BACKGROUND: Policies for timing of cord clamping vary, with early cord clamping generally carried out in the first 60 seconds after birth, whereas later cord clamping usually involves clamping the umbilical cord more than one minute after the birth or when cord pulsation has ceased. The benefits and potential harms of each policy are debated.
OBJECTIVES: To determine the effects of early cord clamping compared with late cord clamping after birth on maternal and neonatal outcomes.
SEARCH METHODS: We searched the Cochrane Pregnancy and Childbirth Group’s Trials Register (13 February 2013).
SELECTION CRITERIA: Randomised controlled trials comparing early and late cord clamping.
DATA COLLECTION AND ANALYSIS: Two review authors independently assessed trial eligibility and quality and extracted data.
MAIN RESULTS: We included 15 trials involving a total of 3911 women and infant pairs. We judged the trials to have an overall moderate risk of bias. Maternal outcomes: No studies in this review reported on maternal death or on severe maternal morbidity. There were no significant differences between early versus late cord clamping groups for the primary outcome of severe postpartum haemorrhage (risk ratio (RR) 1.04, 95% confidence interval (CI) 0.65 to 1.65; five trials with data for 2066 women with a late clamping event rate (LCER) of ~3.5%,I2 0%) or for postpartum haemorrhage of 500 mL or more (RR 1.17 95% CI 0.94 to 1.44; five trials, 2260 women with a LCER of ~12%, I2 0%). There were no significant differences between subgroups depending on the use of uterotonic drugs. Mean blood loss was reported in only two trials with data for 1345 women, with no significant differences seen between groups; or for maternal haemoglobin values (mean difference (MD) -0.12 g/dL; 95% CI -0.30 to 0.06, I2 0%) at 24 to 72 hours after the birth in three trials.
NEONATAL OUTCOMES: There were no significant differences between early and late clamping for the primary outcome of neonatal mortality (RR 0.37, 95% CI 0.04 to 3.41, two trials, 381 infants with a LCER of ~1%), or for most other neonatal morbidity outcomes, such as Apgar score less than seven at five minutes or admission to the special care nursery or neonatal intensive care unit. Mean birthweight was significantly higher in the late, compared with early, cord clamping (101 g increase 95% CI 45 to 157, random-effects model, 12 trials, 3139 infants, I2 62%).
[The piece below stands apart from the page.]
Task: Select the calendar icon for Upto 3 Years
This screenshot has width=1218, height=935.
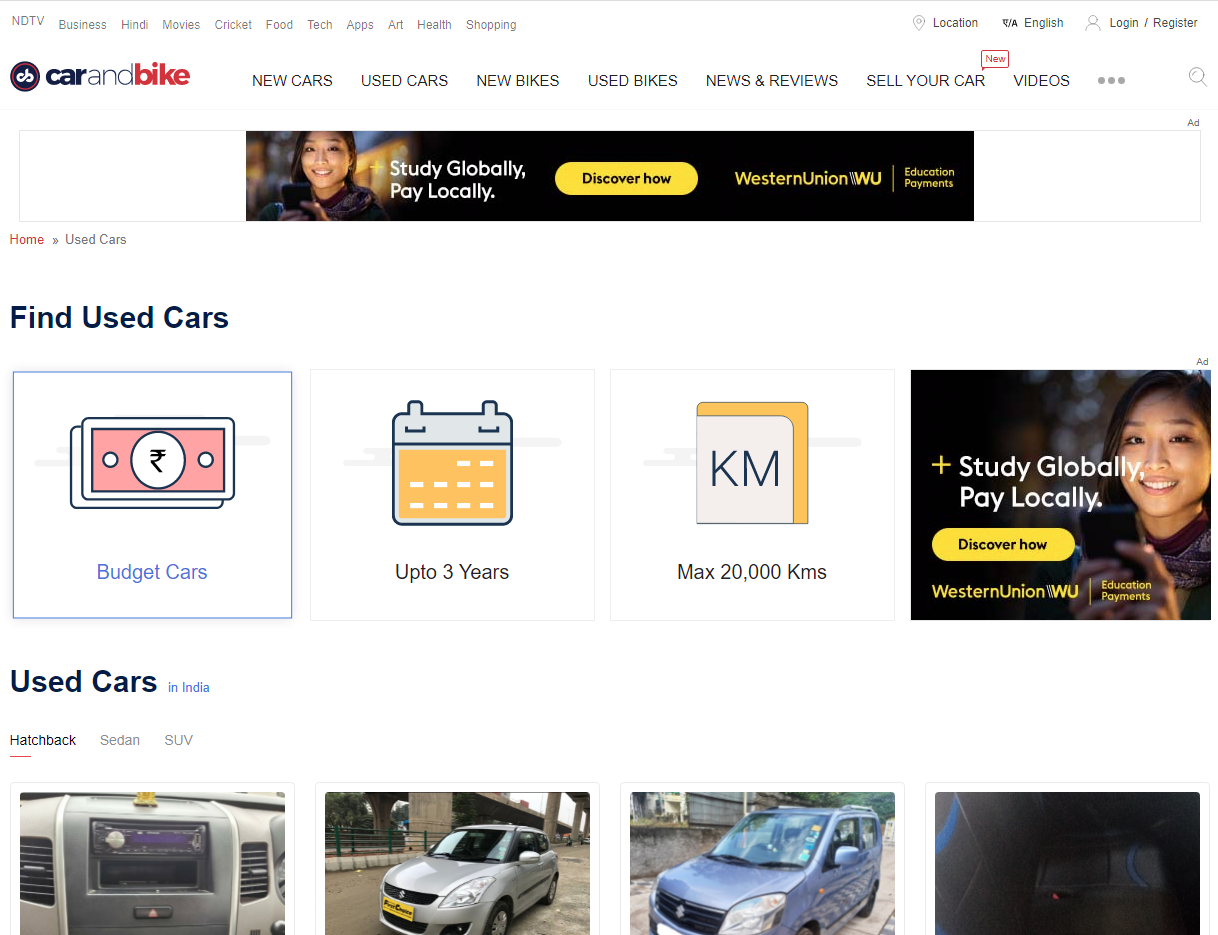Action: coord(452,463)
Fewer infants in the early cord clamping group required phototherapy for jaundice than in the late cord clamping group (RR 0.62, 95% CI 0.41 to 0.96, data from seven trials, 2324 infants with a LCER of 4.36%, I2 0%). Haemoglobin concentration in infants at 24 to 48 hours was significantly lower in the early cord clamping group (MD -1.49 g/dL, 95% CI -1.78 to -1.21; 884 infants, I2 59%). This difference in haemoglobin concentration was not seen at subsequent assessments. However, improvement in iron stores appeared to persist, with infants in the early cord clamping over twice as likely to be iron deficient at three to six months compared with infants whose cord clamping was delayed (RR 2.65 95% CI 1.04 to 6.73, five trials, 1152 infants,I2 82%). In the only trial to report longer-term neurodevelopmental outcomes so far, no overall differences between early and late clamping were seen for Ages and Stages Questionnaire scores.
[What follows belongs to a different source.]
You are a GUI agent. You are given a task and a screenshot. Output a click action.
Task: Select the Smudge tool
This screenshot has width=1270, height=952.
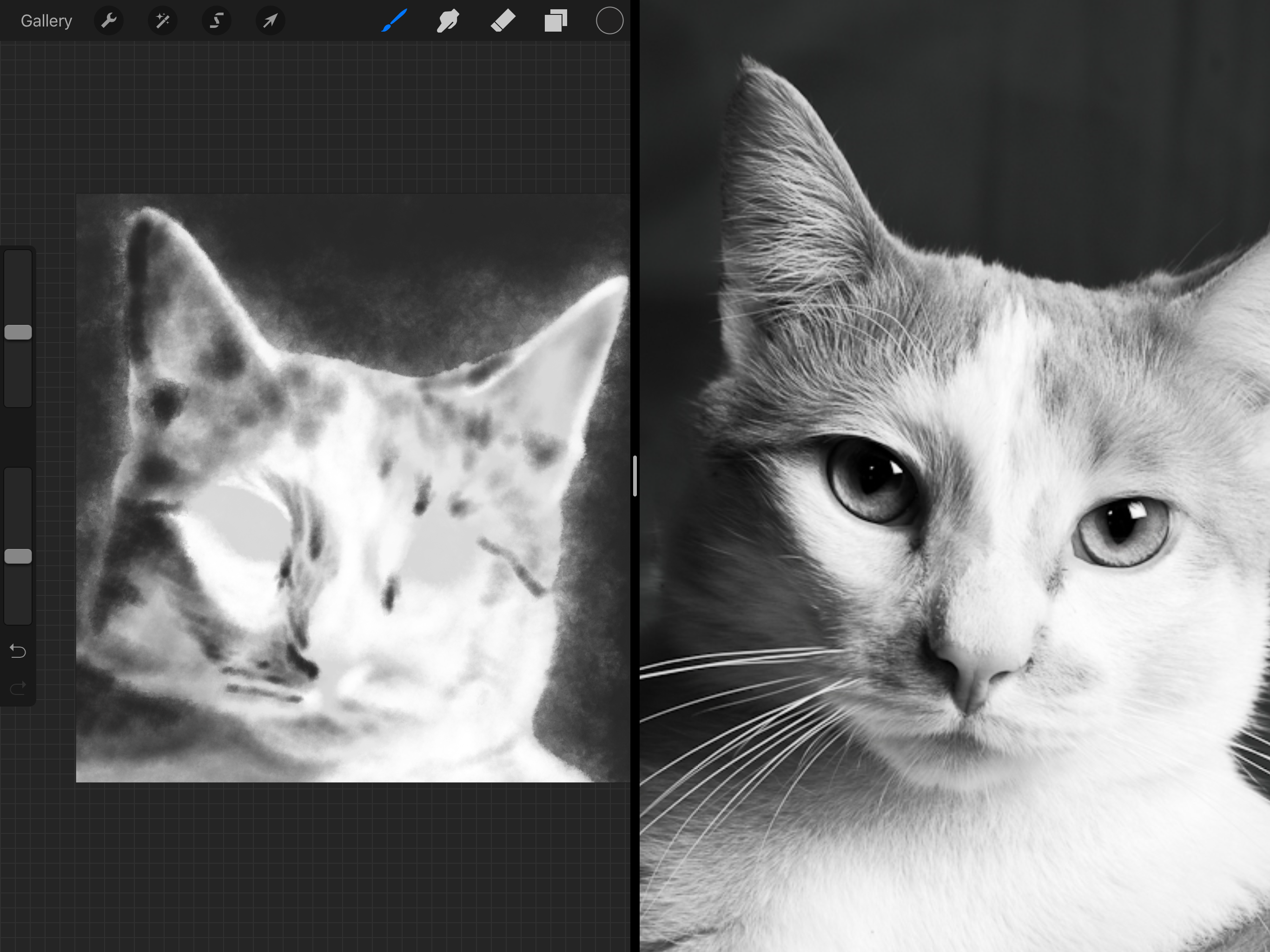click(448, 21)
AUTHORS' CONCLUSIONS: A more liberal approach to delaying clamping of the umbilical cord in healthy term infants appears to be warranted, particularly in light of growing evidence that delayed cord clamping increases early haemoglobin concentrations and iron stores in infants. Delayed cord clamping is likely to be beneficial as long as access to treatment for jaundice requiring phototherapy is available.